_TASK PROMPT_
Return all of the data exactly as given.

(SOURCE DATA begins)

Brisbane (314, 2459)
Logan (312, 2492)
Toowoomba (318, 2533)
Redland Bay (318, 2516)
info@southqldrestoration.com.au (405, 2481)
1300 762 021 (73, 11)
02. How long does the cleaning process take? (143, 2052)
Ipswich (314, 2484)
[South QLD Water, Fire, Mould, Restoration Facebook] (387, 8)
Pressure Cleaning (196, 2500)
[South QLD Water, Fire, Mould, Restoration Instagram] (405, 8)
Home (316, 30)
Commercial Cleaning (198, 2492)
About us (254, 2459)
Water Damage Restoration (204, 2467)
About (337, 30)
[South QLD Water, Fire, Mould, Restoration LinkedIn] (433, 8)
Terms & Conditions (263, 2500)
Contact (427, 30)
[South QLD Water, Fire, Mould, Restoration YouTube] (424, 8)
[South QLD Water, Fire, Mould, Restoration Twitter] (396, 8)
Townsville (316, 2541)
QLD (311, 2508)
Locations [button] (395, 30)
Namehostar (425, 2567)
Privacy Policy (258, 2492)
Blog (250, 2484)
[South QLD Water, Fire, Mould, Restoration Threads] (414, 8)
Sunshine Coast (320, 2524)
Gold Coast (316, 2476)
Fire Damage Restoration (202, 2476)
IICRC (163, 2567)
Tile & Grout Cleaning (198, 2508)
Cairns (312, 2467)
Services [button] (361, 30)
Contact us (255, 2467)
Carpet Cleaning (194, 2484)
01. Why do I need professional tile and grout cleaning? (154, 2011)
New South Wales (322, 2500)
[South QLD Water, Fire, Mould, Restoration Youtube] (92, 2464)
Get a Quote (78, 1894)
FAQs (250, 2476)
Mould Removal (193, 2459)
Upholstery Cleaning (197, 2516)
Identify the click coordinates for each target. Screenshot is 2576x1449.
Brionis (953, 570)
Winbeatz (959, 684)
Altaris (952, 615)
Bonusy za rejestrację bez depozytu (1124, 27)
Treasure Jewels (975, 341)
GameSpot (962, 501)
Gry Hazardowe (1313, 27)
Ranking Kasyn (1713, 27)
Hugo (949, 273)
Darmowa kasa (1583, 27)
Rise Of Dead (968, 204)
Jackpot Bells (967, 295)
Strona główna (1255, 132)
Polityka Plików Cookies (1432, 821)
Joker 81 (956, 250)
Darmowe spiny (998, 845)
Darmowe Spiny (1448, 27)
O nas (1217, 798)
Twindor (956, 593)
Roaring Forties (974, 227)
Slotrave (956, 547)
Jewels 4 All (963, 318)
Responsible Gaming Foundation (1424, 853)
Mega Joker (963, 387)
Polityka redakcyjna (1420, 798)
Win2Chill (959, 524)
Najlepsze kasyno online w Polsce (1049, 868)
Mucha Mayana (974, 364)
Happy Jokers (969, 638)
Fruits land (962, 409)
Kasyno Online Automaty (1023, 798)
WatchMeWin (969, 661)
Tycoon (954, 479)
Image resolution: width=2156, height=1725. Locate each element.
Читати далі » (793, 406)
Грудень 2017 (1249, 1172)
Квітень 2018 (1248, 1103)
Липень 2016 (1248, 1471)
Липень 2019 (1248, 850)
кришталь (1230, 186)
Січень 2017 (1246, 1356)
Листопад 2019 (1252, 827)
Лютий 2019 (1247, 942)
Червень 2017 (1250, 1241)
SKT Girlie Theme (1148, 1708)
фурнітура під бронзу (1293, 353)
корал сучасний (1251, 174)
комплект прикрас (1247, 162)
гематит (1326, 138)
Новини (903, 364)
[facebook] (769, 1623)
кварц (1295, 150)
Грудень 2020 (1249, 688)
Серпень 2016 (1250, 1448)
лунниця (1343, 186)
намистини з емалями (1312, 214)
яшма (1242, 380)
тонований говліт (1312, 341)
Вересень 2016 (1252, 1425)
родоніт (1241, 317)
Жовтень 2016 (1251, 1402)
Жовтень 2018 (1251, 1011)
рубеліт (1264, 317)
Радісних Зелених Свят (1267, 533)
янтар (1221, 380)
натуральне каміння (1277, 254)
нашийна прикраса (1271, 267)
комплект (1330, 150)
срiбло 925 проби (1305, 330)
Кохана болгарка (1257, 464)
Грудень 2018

(SOURCE DATA ends)

_SOLUTION TO THIS TASK_
Brisbane (314, 2459)
Logan (312, 2492)
Toowoomba (318, 2533)
Redland Bay (318, 2516)
info@southqldrestoration.com.au (405, 2481)
1300 762 021 (73, 11)
02. How long does the cleaning process take? (143, 2052)
Ipswich (314, 2484)
[South QLD Water, Fire, Mould, Restoration Facebook] (387, 8)
Pressure Cleaning (196, 2500)
[South QLD Water, Fire, Mould, Restoration Instagram] (405, 8)
Home (316, 30)
Commercial Cleaning (198, 2492)
About us (254, 2459)
Water Damage Restoration (204, 2467)
About (337, 30)
[South QLD Water, Fire, Mould, Restoration LinkedIn] (433, 8)
Terms & Conditions (263, 2500)
Contact (427, 30)
[South QLD Water, Fire, Mould, Restoration YouTube] (424, 8)
[South QLD Water, Fire, Mould, Restoration Twitter] (396, 8)
Townsville (316, 2541)
QLD (311, 2508)
Locations [button] (395, 30)
Namehostar (425, 2567)
Privacy Policy (258, 2492)
Blog (250, 2484)
[South QLD Water, Fire, Mould, Restoration Threads] (414, 8)
Sunshine Coast (320, 2524)
Gold Coast (316, 2476)
Fire Damage Restoration (202, 2476)
IICRC (163, 2567)
Tile & Grout Cleaning (198, 2508)
Cairns (312, 2467)
Services [button] (361, 30)
Contact us (255, 2467)
Carpet Cleaning (194, 2484)
01. Why do I need professional tile and grout cleaning? (154, 2011)
New South Wales (322, 2500)
[South QLD Water, Fire, Mould, Restoration Youtube] (92, 2464)
Get a Quote (78, 1894)
FAQs (250, 2476)
Mould Removal (193, 2459)
Upholstery Cleaning (197, 2516)
Identify the click coordinates for each target. Screenshot is 2576x1449.
Brionis (953, 570)
Winbeatz (959, 684)
Altaris (952, 615)
Bonusy za rejestrację bez depozytu (1124, 27)
Treasure Jewels (975, 341)
GameSpot (962, 501)
Gry Hazardowe (1313, 27)
Ranking Kasyn (1713, 27)
Hugo (949, 273)
Darmowa kasa (1583, 27)
Rise Of Dead (968, 204)
Jackpot Bells (967, 295)
Strona główna (1255, 132)
Polityka Plików Cookies (1432, 821)
Joker 81 (956, 250)
Darmowe spiny (998, 845)
Darmowe Spiny (1448, 27)
O nas (1217, 798)
Twindor (956, 593)
Roaring Forties (974, 227)
Slotrave (956, 547)
Jewels 4 All (963, 318)
Responsible Gaming Foundation (1424, 853)
Mega Joker (963, 387)
Polityka redakcyjna (1420, 798)
Win2Chill (959, 524)
Najlepsze kasyno online w Polsce (1049, 868)
Mucha Mayana (974, 364)
Happy Jokers (969, 638)
Fruits land (962, 409)
Kasyno Online Automaty (1023, 798)
WatchMeWin (969, 661)
Tycoon (954, 479)
Image resolution: width=2156, height=1725. Locate each element.
Читати далі » (793, 406)
Грудень 2017 (1249, 1172)
Квітень 2018 (1248, 1103)
Липень 2016 (1248, 1471)
Липень 2019 (1248, 850)
кришталь (1230, 186)
Січень 2017 (1246, 1356)
Листопад 2019 (1252, 827)
Лютий 2019 (1247, 942)
Червень 2017 (1250, 1241)
SKT Girlie Theme (1148, 1708)
фурнітура під бронзу (1293, 353)
корал сучасний (1251, 174)
комплект прикрас (1247, 162)
гематит (1326, 138)
Новини (903, 364)
[facebook] (769, 1623)
кварц (1295, 150)
Грудень 2020 (1249, 688)
Серпень 2016 (1250, 1448)
лунниця (1343, 186)
намистини з емалями (1312, 214)
яшма (1242, 380)
тонований говліт (1312, 341)
Вересень 2016 (1252, 1425)
родоніт (1241, 317)
Жовтень 2016 (1251, 1402)
Жовтень 2018 (1251, 1011)
рубеліт (1264, 317)
Радісних Зелених Свят (1267, 533)
янтар (1221, 380)
натуральне каміння (1277, 254)
нашийна прикраса (1271, 267)
комплект (1330, 150)
срiбло 925 проби (1305, 330)
Кохана болгарка (1257, 464)
Грудень 2018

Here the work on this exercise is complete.